BEGIN EXCERPTED DATA

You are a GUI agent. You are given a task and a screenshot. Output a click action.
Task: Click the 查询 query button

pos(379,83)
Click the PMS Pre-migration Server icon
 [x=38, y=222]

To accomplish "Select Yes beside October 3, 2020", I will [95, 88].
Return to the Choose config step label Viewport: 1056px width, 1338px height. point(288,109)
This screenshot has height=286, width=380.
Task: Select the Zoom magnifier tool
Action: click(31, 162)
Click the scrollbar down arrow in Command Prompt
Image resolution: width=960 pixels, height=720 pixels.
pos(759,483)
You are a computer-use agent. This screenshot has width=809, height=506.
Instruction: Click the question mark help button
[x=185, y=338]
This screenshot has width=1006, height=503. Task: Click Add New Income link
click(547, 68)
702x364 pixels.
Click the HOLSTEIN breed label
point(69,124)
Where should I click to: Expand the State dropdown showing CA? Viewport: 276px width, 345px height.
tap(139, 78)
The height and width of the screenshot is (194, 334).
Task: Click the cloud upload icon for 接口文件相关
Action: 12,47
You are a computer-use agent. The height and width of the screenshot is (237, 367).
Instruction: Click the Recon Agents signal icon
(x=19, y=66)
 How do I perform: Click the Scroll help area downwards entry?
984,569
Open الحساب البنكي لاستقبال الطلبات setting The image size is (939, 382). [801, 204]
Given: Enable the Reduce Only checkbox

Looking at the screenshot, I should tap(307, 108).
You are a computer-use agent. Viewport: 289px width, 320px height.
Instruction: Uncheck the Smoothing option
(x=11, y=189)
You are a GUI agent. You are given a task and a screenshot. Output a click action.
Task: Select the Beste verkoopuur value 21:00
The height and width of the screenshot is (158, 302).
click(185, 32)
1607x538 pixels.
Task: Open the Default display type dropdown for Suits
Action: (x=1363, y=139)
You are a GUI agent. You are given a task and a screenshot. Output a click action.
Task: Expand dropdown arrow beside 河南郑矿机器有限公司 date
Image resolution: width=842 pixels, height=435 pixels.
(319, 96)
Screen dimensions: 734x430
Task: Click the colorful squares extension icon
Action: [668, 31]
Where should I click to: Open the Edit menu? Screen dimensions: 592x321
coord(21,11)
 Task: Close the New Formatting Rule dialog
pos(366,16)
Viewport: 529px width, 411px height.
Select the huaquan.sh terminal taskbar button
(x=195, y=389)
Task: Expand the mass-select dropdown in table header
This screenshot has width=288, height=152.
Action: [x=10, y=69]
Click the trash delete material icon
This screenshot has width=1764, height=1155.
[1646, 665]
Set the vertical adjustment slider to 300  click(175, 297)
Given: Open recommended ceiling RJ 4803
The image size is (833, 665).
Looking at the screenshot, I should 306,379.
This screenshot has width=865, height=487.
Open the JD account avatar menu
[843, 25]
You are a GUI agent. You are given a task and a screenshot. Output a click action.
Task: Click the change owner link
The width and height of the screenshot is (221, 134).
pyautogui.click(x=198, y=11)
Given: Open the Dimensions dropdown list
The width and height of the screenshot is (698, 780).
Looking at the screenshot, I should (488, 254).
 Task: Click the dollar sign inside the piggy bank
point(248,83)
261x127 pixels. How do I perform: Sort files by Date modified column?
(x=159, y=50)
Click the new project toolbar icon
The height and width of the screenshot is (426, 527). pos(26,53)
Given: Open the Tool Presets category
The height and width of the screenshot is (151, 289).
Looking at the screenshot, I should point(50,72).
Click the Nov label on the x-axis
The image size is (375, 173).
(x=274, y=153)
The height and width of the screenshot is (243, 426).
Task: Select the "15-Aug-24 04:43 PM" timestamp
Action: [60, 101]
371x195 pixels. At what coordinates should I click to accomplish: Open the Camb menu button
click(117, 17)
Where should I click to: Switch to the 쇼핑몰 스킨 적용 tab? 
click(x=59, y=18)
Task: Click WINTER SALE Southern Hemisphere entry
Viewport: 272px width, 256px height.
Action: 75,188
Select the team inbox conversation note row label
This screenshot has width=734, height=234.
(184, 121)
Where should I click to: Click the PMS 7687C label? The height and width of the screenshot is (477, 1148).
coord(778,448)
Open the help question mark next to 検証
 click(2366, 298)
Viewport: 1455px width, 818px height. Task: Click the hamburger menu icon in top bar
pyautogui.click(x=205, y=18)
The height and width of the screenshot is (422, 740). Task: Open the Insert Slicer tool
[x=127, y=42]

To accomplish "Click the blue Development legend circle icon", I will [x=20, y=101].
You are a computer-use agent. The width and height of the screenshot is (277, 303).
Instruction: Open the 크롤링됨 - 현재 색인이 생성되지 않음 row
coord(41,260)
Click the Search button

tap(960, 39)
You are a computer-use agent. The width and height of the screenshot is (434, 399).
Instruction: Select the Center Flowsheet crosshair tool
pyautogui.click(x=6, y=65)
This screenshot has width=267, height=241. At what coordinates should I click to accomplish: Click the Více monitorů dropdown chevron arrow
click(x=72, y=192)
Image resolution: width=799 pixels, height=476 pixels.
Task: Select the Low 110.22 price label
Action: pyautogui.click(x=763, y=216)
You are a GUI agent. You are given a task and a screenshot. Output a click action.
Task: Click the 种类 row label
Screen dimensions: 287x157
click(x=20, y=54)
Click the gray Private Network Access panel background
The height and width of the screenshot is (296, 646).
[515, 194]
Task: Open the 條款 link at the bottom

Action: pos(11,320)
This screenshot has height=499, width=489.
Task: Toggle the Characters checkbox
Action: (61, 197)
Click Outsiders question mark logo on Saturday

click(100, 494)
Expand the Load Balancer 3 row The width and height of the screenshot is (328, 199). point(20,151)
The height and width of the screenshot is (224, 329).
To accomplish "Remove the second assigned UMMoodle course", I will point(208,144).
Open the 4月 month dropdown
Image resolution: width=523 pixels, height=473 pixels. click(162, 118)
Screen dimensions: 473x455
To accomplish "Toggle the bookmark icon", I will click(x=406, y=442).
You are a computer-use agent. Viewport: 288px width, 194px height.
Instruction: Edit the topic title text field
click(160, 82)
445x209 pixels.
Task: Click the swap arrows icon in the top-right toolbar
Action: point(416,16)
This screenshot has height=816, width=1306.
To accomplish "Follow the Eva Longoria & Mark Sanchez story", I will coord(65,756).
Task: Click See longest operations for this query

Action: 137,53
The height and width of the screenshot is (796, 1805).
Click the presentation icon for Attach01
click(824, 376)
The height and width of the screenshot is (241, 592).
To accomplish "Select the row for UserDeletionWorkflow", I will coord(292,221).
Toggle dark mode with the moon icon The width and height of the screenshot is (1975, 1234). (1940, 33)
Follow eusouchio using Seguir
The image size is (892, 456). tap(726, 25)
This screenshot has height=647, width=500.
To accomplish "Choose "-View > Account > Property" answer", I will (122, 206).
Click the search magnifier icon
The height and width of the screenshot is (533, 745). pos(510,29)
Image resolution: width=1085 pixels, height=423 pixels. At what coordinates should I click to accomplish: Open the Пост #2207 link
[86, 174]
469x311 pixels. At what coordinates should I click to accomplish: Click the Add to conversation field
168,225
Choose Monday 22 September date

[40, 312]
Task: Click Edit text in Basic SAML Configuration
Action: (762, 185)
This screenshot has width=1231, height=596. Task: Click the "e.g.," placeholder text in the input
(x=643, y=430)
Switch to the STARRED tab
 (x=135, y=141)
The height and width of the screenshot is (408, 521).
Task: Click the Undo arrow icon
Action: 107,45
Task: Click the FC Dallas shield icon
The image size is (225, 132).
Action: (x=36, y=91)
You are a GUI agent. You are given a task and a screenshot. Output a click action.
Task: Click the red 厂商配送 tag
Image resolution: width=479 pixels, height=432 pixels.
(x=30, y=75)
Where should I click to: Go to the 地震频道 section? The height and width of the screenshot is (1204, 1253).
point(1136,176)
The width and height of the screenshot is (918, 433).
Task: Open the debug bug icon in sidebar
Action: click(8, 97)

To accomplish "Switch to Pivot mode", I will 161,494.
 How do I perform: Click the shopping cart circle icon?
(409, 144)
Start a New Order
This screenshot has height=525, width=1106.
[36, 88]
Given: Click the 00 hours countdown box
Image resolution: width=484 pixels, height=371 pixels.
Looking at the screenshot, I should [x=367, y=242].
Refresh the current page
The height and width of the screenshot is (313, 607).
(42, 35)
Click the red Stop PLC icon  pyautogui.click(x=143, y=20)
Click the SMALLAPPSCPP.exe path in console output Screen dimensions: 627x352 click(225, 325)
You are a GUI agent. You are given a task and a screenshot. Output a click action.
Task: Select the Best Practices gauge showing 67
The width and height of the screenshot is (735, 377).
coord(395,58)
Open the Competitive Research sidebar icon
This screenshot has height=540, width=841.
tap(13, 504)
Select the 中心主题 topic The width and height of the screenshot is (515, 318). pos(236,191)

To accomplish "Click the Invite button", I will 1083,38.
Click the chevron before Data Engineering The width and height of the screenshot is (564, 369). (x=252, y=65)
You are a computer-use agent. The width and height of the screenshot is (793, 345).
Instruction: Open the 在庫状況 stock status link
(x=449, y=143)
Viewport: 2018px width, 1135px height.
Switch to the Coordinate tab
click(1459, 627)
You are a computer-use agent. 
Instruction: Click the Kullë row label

END EXCERPTED DATA

WHAT IS ASKED
Rewrite the entries from the line with "Task: Click the dollar" to the line with "pyautogui.click(x=205, y=18)", replacing "hamburger" with "three-line" and keeping everything else the same.

FULL OUTPUT
 Task: Click the dollar sign inside the piggy bank
point(248,83)
261x127 pixels. How do I perform: Sort files by Date modified column?
(x=159, y=50)
Click the new project toolbar icon
The height and width of the screenshot is (426, 527). pos(26,53)
Given: Open the Tool Presets category
The height and width of the screenshot is (151, 289).
Looking at the screenshot, I should point(50,72).
Click the Nov label on the x-axis
The image size is (375, 173).
(x=274, y=153)
The height and width of the screenshot is (243, 426).
Task: Select the "15-Aug-24 04:43 PM" timestamp
Action: [60, 101]
371x195 pixels. At what coordinates should I click to accomplish: Open the Camb menu button
click(117, 17)
Where should I click to: Switch to the 쇼핑몰 스킨 적용 tab? 
click(x=59, y=18)
Task: Click WINTER SALE Southern Hemisphere entry
Viewport: 272px width, 256px height.
Action: 75,188
Select the team inbox conversation note row label
This screenshot has width=734, height=234.
(184, 121)
Where should I click to: Click the PMS 7687C label? The height and width of the screenshot is (477, 1148).
coord(778,448)
Open the help question mark next to 検証
 click(2366, 298)
Viewport: 1455px width, 818px height. Task: Click the three-line menu icon in top bar
pyautogui.click(x=205, y=18)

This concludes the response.